=== Section Start ===

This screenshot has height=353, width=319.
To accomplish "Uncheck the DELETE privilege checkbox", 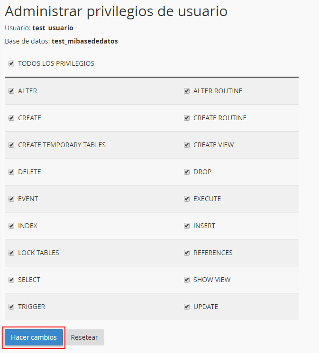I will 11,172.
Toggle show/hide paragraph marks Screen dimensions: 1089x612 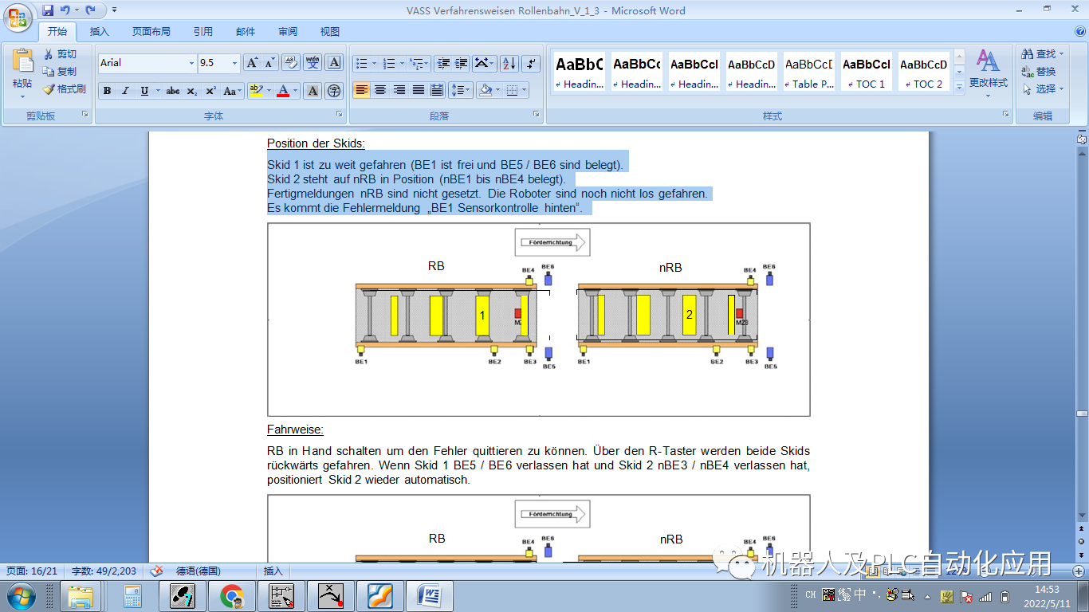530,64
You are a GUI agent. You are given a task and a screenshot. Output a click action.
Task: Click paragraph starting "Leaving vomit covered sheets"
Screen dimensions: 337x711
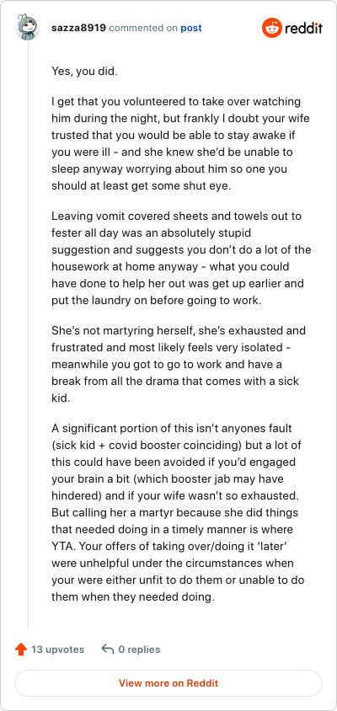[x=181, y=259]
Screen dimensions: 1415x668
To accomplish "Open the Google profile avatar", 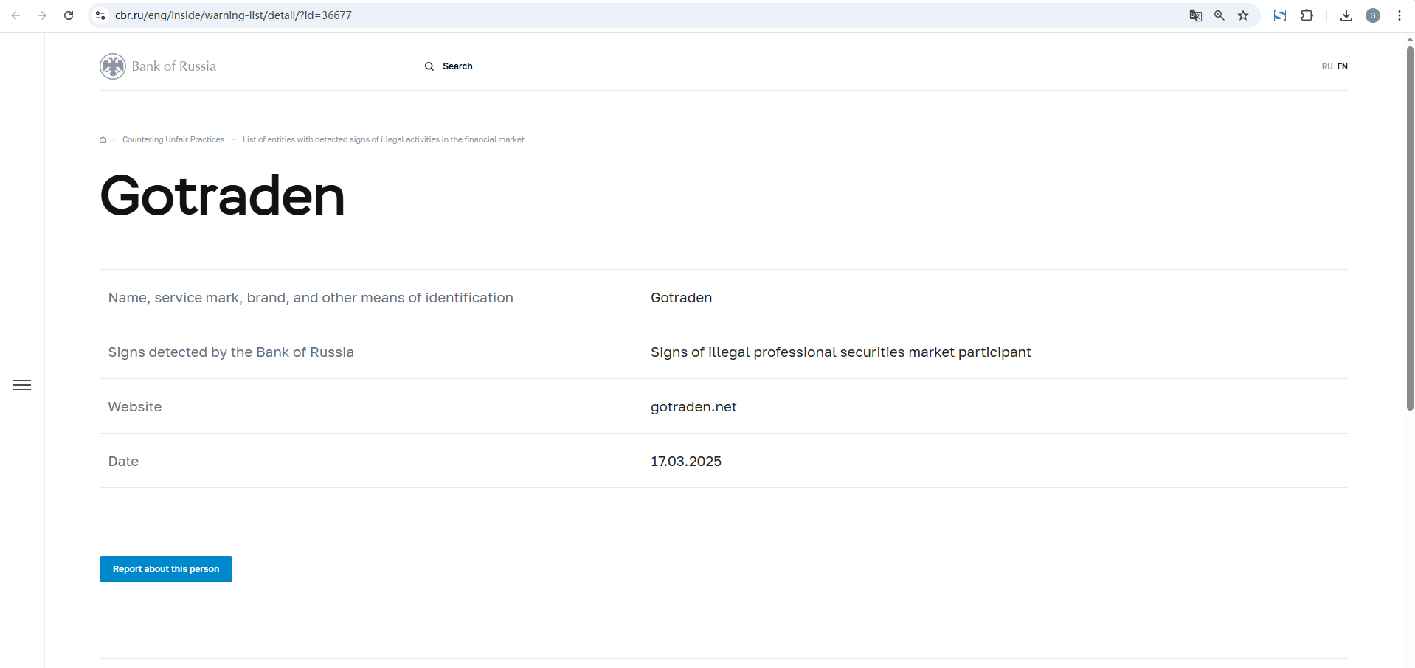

=== Section End ===

▶ [Task]:
Set down only the lines running from the line with "Task: Click paragraph" to the end of the entries, inclusive; omit every picture.

▶ [Output below]:
Task: Click paragraph starting "Leaving vomit covered sheets"
Screen dimensions: 337x711
[x=181, y=259]
Screen dimensions: 1415x668
To accomplish "Open the Google profile avatar", 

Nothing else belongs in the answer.